Question

The distribution of cholesterol levels of the residents of a state closely follows the normal curve. Investigators want to test whether the mean cholesterol level of the residents is 200 mg/dL or lower. A simple random sample of 12 residents has a mean cholesterol level of 185 mg/dL, with an SD of 20 mg/dL (computed as the ordinary SD of a list of 12 numbers, with 12 in the denominator).
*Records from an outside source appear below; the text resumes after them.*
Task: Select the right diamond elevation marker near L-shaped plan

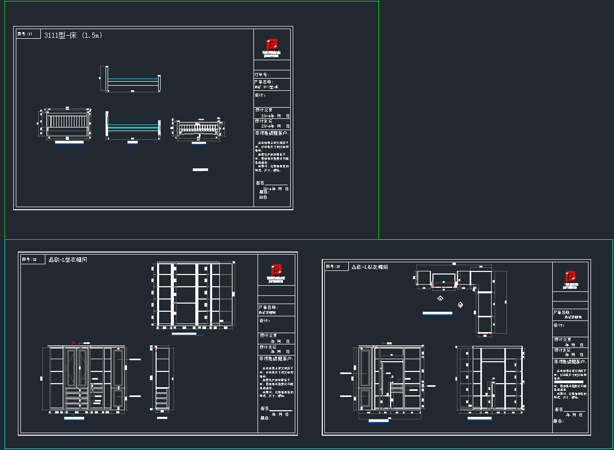Action: pos(461,305)
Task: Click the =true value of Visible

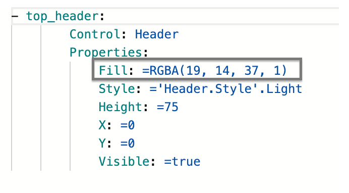Action: 182,161

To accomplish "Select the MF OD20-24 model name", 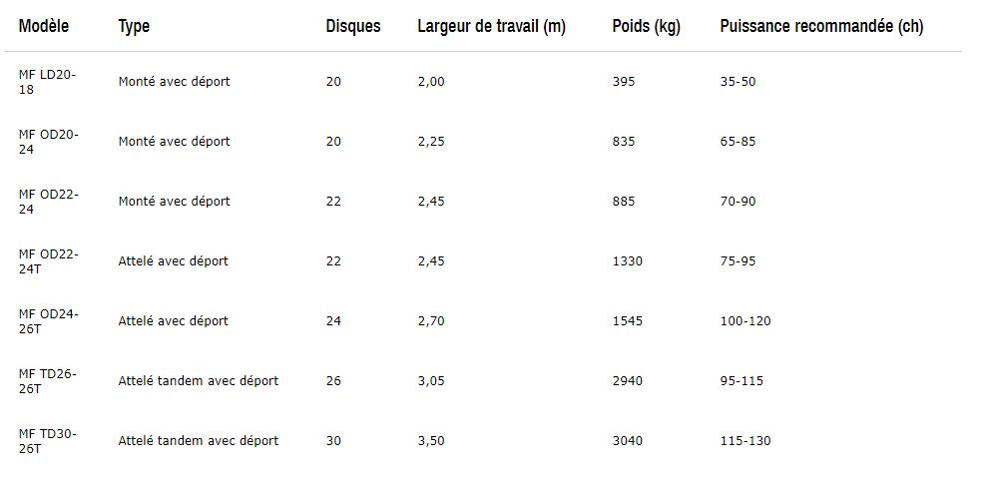I will pyautogui.click(x=48, y=142).
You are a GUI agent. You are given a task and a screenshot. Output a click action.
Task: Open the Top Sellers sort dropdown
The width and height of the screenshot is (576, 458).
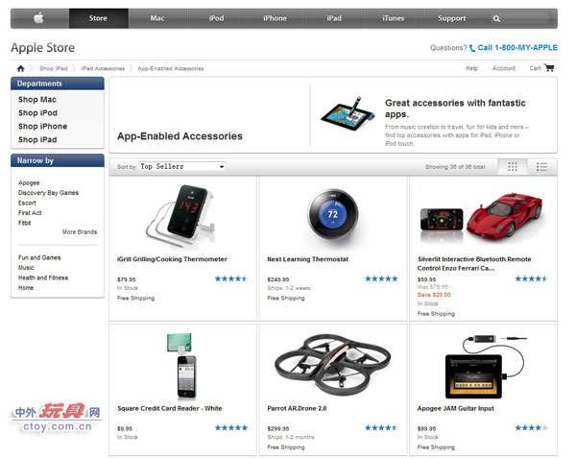(182, 166)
Let m be the mean cholesterol level of the residents of the state, measured in mg/dL. Perform a t test of the hypotheses

Null: m = 200 Alternative: m < 200

Answer 1

The value of the t statistic is closest to ?

Answer 2

The P-value of the test is closest to?

Answer 3

t test uses the t distribution charts .... its a one tailed test it looks like; df = 11

Answer 4

the test statistic i believe is still calulcated the same ... just uses a different table to assess?

Answer 5

t stat = sqrt(12)*(185 - 200)/20 = -2.6 it looks like

Answer 6

Yea ttest i found it is very simple. You are correct!

Answer 7

the t tables in the back give approxiamtions; id have to look up the syntax for my ti83 to be ore exacting :)

Answer 8

the t statistic is not -2.6

Answer 9

200 - 185 then?

Answer 10

i do not know maybe i will try to think later because now i burnt my brain ;p

Answer 11

-2,5980762113533159402911695122588

Answer 12

i dont understand why -2.6 is wrong

Answer 13

when n<30 t stat uses (sample mean - population mean), divided by sample sd/sqrt(sample size)

Answer 14

t = (185 - 200)/(20/sqrt(12))

since its to the left that would cumulate -9999, -2.5981, 11

Answer 15

is the sd wrong by chance? wouldnt sample sd be calculated dividing by 11 instead?

Answer 16

sqrt( sum of squares) / 12 = 20

sqrt( sum of squares) = 12(20)

divide by 11 for sample sd? just wondering

Answer 17

\[\sqrt{\frac{\sum (x-\bar x)^2}{12}}=20\]
\[\frac{\sum (x-\bar x)^2}{12}=20^2\]
\[\sum (x-\bar x)^2=12(20^2)\]
divide by 11 and sqrt for sample sd?

Answer 18

so maybe .. t = -2.487 ... ?

Answer 19

sorry amistre64. I have to review a paper until tommorow.... i do not know at this moment.. Maybe you are right., I will try it later or tommorrow.. if you think something else tell me...

Answer 20

i think thats all i can muster at the moment for this as well; i find it odd that they would describe how the SD was calculated if it was not pertinent.

Answer 21

If the population size is not given, you can assume that the correction factor for standard errors is close enough to 1 that it does not need to be computed.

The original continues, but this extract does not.